━━━ Task material
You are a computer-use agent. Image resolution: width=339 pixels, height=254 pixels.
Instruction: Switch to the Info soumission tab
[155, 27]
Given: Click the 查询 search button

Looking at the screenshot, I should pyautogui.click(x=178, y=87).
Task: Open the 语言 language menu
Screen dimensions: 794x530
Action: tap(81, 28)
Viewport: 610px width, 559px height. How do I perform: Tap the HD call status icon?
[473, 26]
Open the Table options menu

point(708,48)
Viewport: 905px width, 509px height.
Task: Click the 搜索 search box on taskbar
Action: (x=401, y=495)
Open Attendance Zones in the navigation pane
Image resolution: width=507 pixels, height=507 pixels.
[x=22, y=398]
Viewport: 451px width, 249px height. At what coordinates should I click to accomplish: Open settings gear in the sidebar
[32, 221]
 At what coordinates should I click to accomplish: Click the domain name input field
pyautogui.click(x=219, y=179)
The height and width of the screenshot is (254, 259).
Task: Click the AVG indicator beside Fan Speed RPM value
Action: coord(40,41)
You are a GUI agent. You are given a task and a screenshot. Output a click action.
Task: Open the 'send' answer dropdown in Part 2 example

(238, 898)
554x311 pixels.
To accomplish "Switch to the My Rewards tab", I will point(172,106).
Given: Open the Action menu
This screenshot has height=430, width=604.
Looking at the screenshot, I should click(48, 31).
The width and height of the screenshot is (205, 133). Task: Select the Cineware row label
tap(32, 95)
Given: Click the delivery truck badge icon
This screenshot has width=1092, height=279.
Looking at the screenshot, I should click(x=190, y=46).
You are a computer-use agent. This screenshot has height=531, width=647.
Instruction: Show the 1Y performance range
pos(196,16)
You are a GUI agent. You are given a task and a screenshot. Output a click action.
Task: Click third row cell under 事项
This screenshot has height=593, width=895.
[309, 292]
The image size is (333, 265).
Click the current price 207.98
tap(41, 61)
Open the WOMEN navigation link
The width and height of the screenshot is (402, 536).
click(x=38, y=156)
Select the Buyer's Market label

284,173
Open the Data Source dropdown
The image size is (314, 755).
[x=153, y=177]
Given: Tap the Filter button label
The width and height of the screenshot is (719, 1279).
━━━━━━
**Work to complete:**
Wherever the word "agent" appears in the entries above, copy that line.

**Task solution:**
You are a computer-use agent. Image resolution: width=339 pixels, height=254 pixels.
You are a GUI agent. You are given a task and a screenshot. Output a click action.
You are a computer-use agent. This screenshot has height=531, width=647.
You are a GUI agent. You are given a task and a screenshot. Output a click action.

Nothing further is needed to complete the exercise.